We will see how their misapprehension of historical reality leads the Dutch internationalists to
other erroneous conclusions, when we examine the problem of the remuneration of work.
[1]. Preface to Capital, Vol. 1.
[2]. Marx. The 18th Brumaire of Louis Bonaparte , Collected Works, Vol. 11.
[3]. Marx, The Poverty of Philosophy , Collected Works, Vol. 6.
[4]. Capital, Vol.1, Chapter 1, section 3 .
[5]. Engels AntiDuhring, Chapter III, "Socialism", part IV, "Distribution" . Collected Works,
Vol.25.
[6]. Ibid.
[7]. Ibid.
[8]. Ibid.
[9]. Our translation from the French
[10]. Anti-Duhring, ibid.
[11]. Engels, Origins of the Family. Our translation from the French.
[12]. Collected Works, Vol. 24.
[13]. "The tax in kind", 1921. Lenin, Collected Works, Vol. 32.
[14]. In this respect, we need to point to a lapse in comrade Hennaut's resume, when he says
the following: "And contrary to what some people imagine, this method of accounting applies

not only to communist society that has reached a very high level of development, but to any
communist society - thus, from the moment that the workers expropriate the capitalists whatever level it has reached" (Bilan p 657).
Part IV
There has been a lot of chatter about "the product of social labour" and its "full" and
"equitable" distribution, confused formulations which can easily be taken over by
demagogues. But the essential question of the destination of the social product, i.e. of the sum
of the activities of labour, is concentrated around two basic issues: how is the total product to
be distributed? And how should the fraction of that product which enters immediately into
individual consumption be distributed?
Distribution of the products of labour destined for consumption
Obviously we know that there is no one response valid for all societies and the mode of
distribution is conditioned by the mode of production. But we also know that there are certain
fundamental rules which any social organisation has to keep to if it wants to survive:
societies, like the men that make them up, are subject to the laws of preservation, which
requires not just simple reproduction but enlarged reproduction. This is a truism that we have
to remind ourselves of.
At the same time, as soon as an economy breaks through its natural, domestic framework and
generalises into a commodity economy, it acquires a social character which, with the capitalist
system, takes on an immense significance, through the conflict which irreducibly opposes it to
the private character of the appropriation of wealth.
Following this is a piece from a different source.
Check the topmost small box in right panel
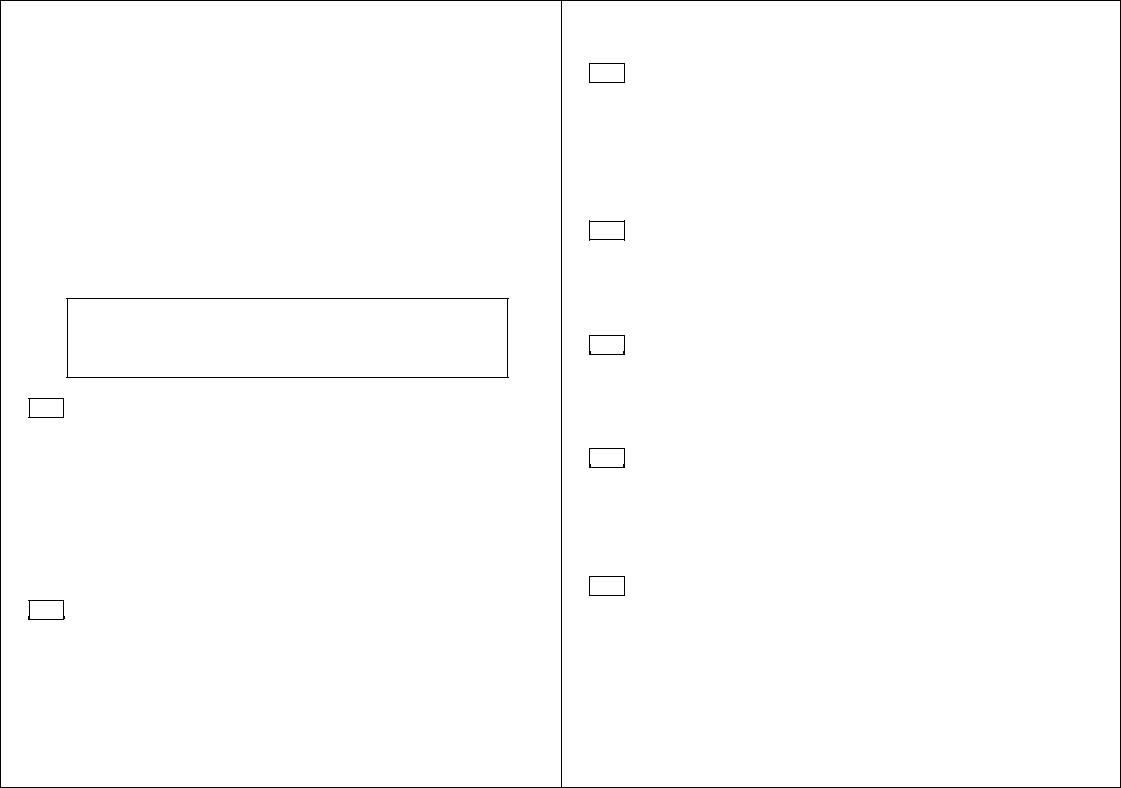 (607, 73)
With the "socialised" production of capitalism, we are in the presence not of isolated
individual products, but of social products, i.e, products which not only don't respond to the
immediate use of the producers, but which are also the common result of their activity: "The
thread, the cloth, the metal objects that come from the factory are from that point on the
common product of numerous workers, through whose hands it has to pass in succession
before it can be completed. No individual can say about it that I made that, this is my
product."[1]
In other words, social production is the synthesis of individual activities and not simply their
juxtaposition; consequently, "in society, the relation of the producer to the product after its
completion is extrinsic, and the return of the product
to the subject depends on his relations to other individuals. The product does not immediately
come into his possession. Its immediate appropriation, moreover, is not his aim, if he
produces within society. Distribution, which on the basis of social laws determines the
individual's share in the world of products, intervenes between the producer and the products,
i.e., between production and consumption."[2]
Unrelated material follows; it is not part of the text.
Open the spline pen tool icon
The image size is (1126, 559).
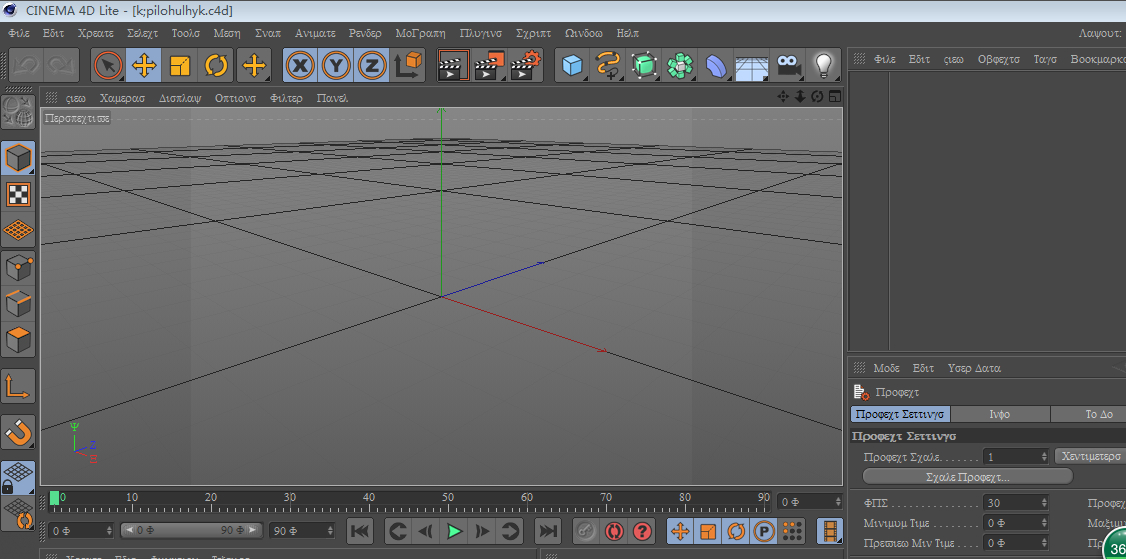608,66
This remains true in socialist society; and when we say that the producers must re-establish
their domination over production, which capitalism has taken away from them, we are not
talking about the overthrow of the natural course of social life, but of the relations of
production and repartition.

In his Critique of the Gotha Programme, Marx, in denouncing the reactionary utopianism of
Lassalle's idea of "the products of labour", poses the question in these terms: "What are the
proceeds of labour'? The product of labour, or its value? And in the latter case, is it the total
value of the product, or only that part of the value which labour has newly added to the value
of the means of production consumed?" (our emphasis - Mitchell).
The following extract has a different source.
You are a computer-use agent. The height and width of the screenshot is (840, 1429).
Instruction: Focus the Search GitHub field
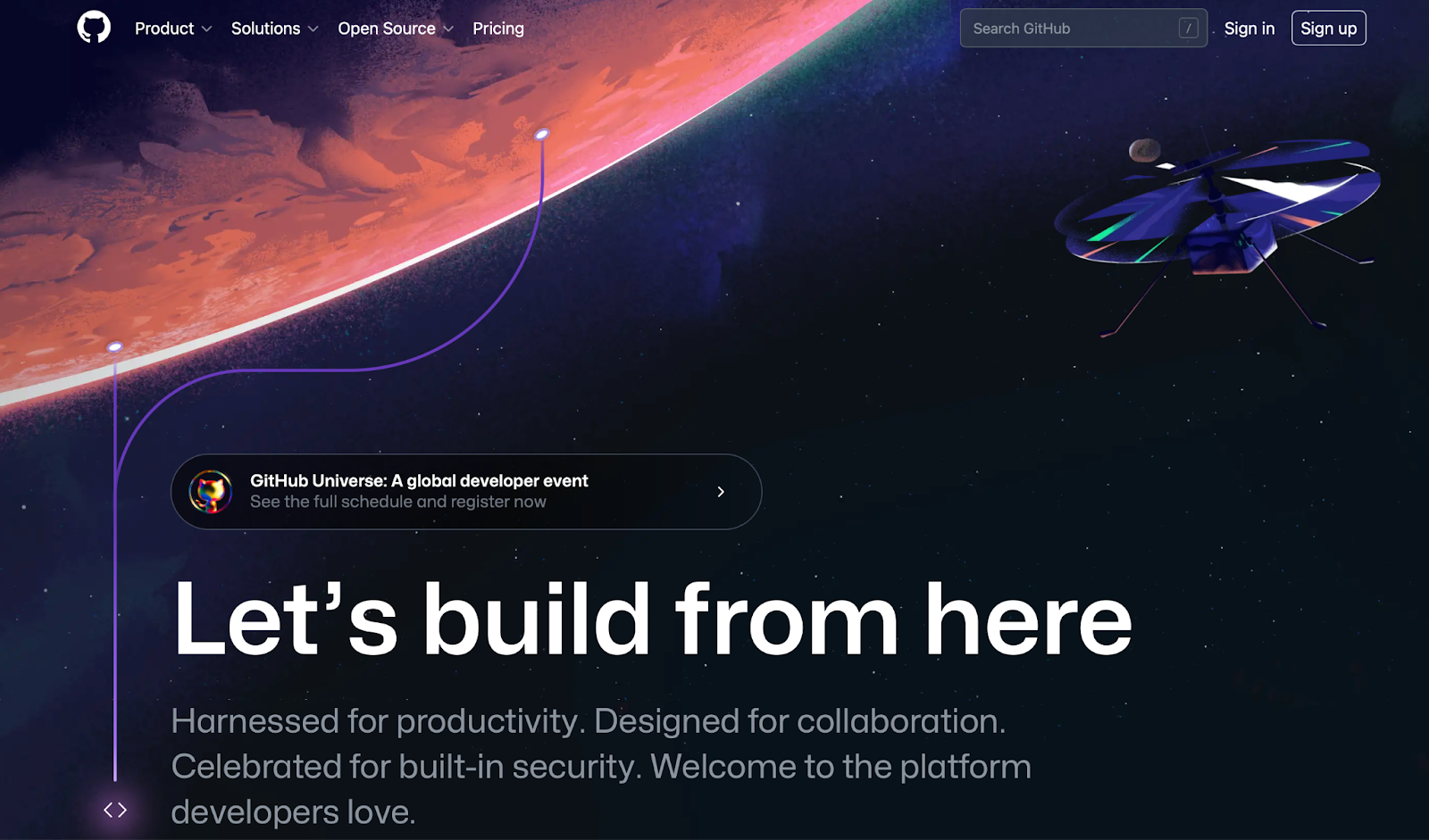pos(1083,29)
Marx indicates how in social production - which is dominated not by the individual producer
but by the social producer - the concept of the "product of labour" differs essentially from the
product of the independent worker: "Let us take, first of all, the words 'proceeds of labour' in
the sense of the product of labour; then the co-operative proceeds of labour are the total
social product.
"From this must now be deducted: First, cover for replacement of the means of production
used up. Second, additional portion for expansion of production. Third, reserve or insurance
funds to provide against accidents, dislocations caused by natural calamities, etc".
This transforms the "full product of labour" into a partial product, i.e., that fraction of the
objects of consumption which are distributed individually among the collective producers. In
sum, this "partial product" not only does not include the part materialised in former labour
provided by previous productive cycles, and which is absorbed by the replacement of the
means of production that have been consumed; it also does not represent the entirety of the
new labour added to social capital, since we have to take into account the deductions we have
just mentioned. This boils down to saying that the "partial product" is equivalent to the net
income of society, or the fraction of gross income which has to return to the individual
consumption of the producer, but which bourgeois society does not integrally restore to him.
Here then is the response to the first question: "how is the total product distributed?" The
simple conclusion is that surplus labour, i.e. the fraction of new or living labour required by
the totality of collective needs, cannot be abolished in any kind of social system. But whereas
under capitalism it is a barrier to the development of the individual, in a communist society it
has to be the condition for the latter's all-round development. "In the capitalist as well as in
the slave system, etc., it merely assumes an antagonistic form and is supplemented by
complete idleness of a stratum of society."[3]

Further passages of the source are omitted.